**EXERCISE REQUIREMENTS**
Convert the records into a JSON list of strings, one string per line and no blank lines, beginning with the line containing "The width and height of the screenshot is (2450, 1390)." and continuing through the line containing "(x=404, y=556)".

Records from a pointing dataset
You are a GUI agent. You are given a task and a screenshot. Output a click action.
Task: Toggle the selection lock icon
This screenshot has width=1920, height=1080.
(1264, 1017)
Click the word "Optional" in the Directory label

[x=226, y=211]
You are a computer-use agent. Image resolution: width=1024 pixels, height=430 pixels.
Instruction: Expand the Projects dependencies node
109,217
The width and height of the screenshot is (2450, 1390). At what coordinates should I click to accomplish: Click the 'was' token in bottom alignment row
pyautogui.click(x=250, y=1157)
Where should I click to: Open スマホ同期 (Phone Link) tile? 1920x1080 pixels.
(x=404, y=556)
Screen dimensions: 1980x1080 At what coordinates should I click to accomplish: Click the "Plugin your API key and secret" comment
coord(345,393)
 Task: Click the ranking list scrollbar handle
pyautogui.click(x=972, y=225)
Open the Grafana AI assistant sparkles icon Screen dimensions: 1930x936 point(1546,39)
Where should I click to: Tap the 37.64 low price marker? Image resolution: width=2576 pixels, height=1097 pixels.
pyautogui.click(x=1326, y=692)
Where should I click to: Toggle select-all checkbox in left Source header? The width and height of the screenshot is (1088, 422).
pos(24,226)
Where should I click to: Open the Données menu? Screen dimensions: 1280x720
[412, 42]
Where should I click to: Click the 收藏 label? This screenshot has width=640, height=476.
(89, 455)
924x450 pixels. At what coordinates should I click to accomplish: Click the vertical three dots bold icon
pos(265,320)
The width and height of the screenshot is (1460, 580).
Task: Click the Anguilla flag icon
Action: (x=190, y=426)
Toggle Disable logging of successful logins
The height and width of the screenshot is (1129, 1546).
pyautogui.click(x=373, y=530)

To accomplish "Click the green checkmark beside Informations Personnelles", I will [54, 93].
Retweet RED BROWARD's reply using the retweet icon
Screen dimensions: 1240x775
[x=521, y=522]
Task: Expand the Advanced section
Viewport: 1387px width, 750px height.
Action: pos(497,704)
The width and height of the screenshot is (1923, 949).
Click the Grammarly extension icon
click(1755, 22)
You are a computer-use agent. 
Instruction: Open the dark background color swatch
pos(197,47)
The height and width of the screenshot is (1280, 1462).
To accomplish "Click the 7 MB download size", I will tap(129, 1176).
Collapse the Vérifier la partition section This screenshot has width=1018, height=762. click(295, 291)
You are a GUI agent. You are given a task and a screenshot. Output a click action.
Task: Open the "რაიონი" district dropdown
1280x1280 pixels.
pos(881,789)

**SOLUTION BELOW**
[
  "The width and height of the screenshot is (2450, 1390). At what coordinates should I click to accomplish: Click the 'was' token in bottom alignment row",
  "pyautogui.click(x=250, y=1157)",
  "Where should I click to: Open スマホ同期 (Phone Link) tile? 1920x1080 pixels.",
  "(x=404, y=556)"
]